Anyone who knows me will tell you I’m an avid third party advocate. It probably wasn’t good that I once cared more about people voting for someone who wasn’t a Democrat or a Republican, disregarding the policies of the candidate for whom they were voting.
I grew up in New Zealand, in a responsive parliamentary system with many parties and thought that, despite its issues, worked well at representing our people. As such, I’ve always thought a lot of American political problems are a result of its polarizing system. In the last election, I convinced my dad to vote for Gary Johnson instead of not voting at all.
But in this election, I’m voting Hillary Clinton, and I’m not thinking twice.
Why? Because I’m voting Not-Trump.
Being white, cisgender, and heteroromantic, I’m lucky enough that I have the privilege to vote for a third party candidate without fear of being forcibly deported based on my name or being forced to hide who I love. However, I’m voting Not-Trump because many of my friends would suffer greatly under his administration.

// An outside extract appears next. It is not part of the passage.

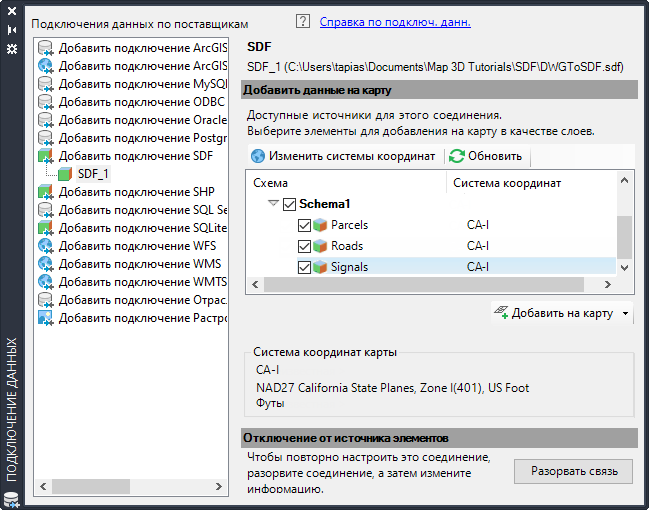
Task: Uncheck the Parcels layer checkbox
Action: 305,225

I went to high school in liberal San Francisco. Though I supported Barack Obama more than Mitt Romney in 2008, I had no fears for my safety and livelihood or that of my friends under a Romney administration.
Under Donald Trump’s administration, I would fear for the well being of the world. Voting for Johnson over Clinton in this case might mean Trump winning the electoral college.

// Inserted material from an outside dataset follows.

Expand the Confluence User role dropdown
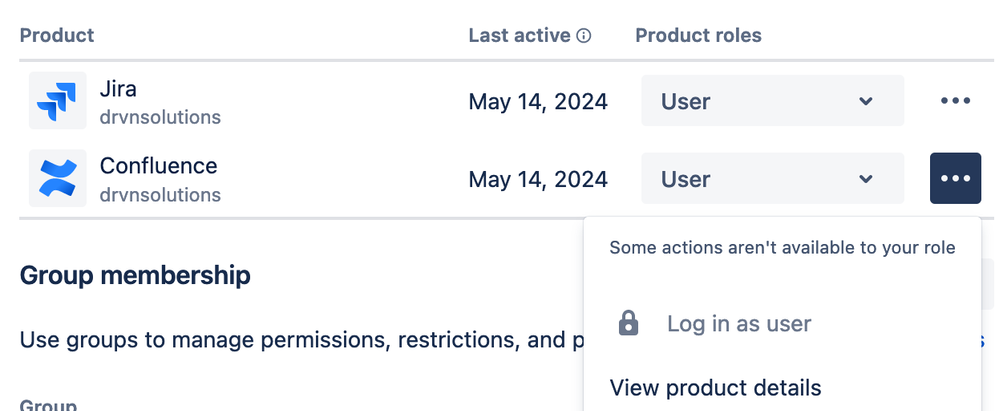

While some may admire his ability to say whatever comes to mind, Trump has little diplomatic tact. I worry about how the international world will perceive this. When I went home to New Zealand to visit family before summer, all of my relatives said, “So, how about this Trump wacko?” I have definitely been embarrassed to have a passport to a country where such a man can receive so many votes, and I don’t buy his supposed “surprise” miracle plan of defeating any aspect of terrorism.
Having spent the past year studying in the United Arab Emirates and in Morocco, while visiting an array of other countries, I will vouch that Islamic people are some of the most welcoming in the world. Trump has displayed rampant Islamophobia and refuses to see that people are individuals with their own backgrounds and experiences that shaped them as people. Just as my international friends welcomed me to their countries, I want to be able to welcome them to the United States.
Trump has showed no economic sense, having lost a majority of his inheritance and having led many companies to bankruptcy. A simple internet search will find you many statistics showing his lack of expertise. With his commending citizens who exploit loopholes instead of working to close them, the United States will hurt economically.
And I will openly admit that I am biased against Trump supporters. Yes, I am biased against anyone who supports a man who will try and deport many of the most intelligent and most kind people I know; yes, I am biased against anyone who will try and take away hard earned rights and erase years of progress. I do not find the idea of repealing the 19th amendment to be humorous. I am not amused by his desire to take away people’s rights to marry and right to be safe and secure. Taking away one right is a slippery slope to the next.
I am not Clinton’s biggest fan; however, as she has proven herself more than competent many times over, I will happily take her as president over Trump. I hope that the time for third parties will come in the United States, but the time is not now. It is too important that Trump does not win this election.
I implore you to vote, even if it is a write-in for Santa Claus because you don’t support any of the candidates. A vote for Santa Claus will at least show your dissatisfaction with the two-party system.
But I whole-heartedly encourage you whole heartedly to vote for Clinton.